Open dearchill opened 3 years ago
Test this, I found the BLEU drops dramatically comparing with the subword-bpe VOLT vocab, is there a better way to use the sentencepiece VOLT vocab? Did the vocabulary restriction works? Looking forward to your reply.
Hi, after i used the sentencepiece method to generate vocabulary, I found in generating vocabulary step, the real volt vocab is not actually used, but the optimal size is used to construct spm model instead. I'm curious about this. I found the volt vocab and spm vocab is quiet different, maybe you did this because spm_encoder needs a spm_model but the VOLT method didn't produce any model? Did this hurt the BLEU?
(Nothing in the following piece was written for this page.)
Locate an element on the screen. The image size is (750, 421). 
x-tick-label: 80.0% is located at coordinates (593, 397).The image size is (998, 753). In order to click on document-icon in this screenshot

Hi, we also observe the dramatically performance decay of sentencepiece compared to sub-word nmt vocabularies on machine translation tasks. I guess this problem may be contributed to the usage gap between sentencepiece and sub-word nmt.
All our results are obtained on subword-nmt. Although we observe this gap, we still decide to support volt on sentencepiece for usability. We hope that some tasks where sentencepiece-style vocabularies perform better can enjoy volt too.
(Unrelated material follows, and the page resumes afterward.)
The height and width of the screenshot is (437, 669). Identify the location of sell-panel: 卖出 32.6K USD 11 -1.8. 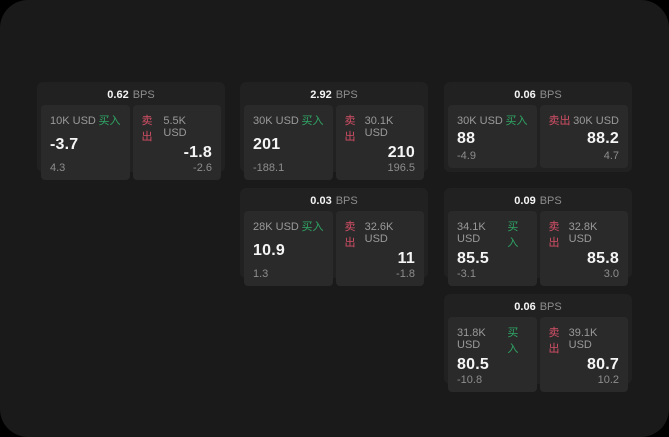
(380, 248).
We would like to further figure out which factors contribute to the different results between sentencepiece and subword-nmt. If we have some new findings, we will update it on this channel as soon as possible.
Thanks for your question!
Best, Jingjing
Thanks for your reply and looking forward for your discovery!
Hi, after i used the sentencepiece method to generate vocabulary, I found in generating vocabulary step, the real volt vocab is not actually used, but the optimal size is used to construct spm model instead. I'm curious about this. I found the volt vocab and spm vocab is quiet different, maybe you did this because spm_encoder needs a spm_model but the VOLT method didn't produce any model? Did this hurt the BLEU?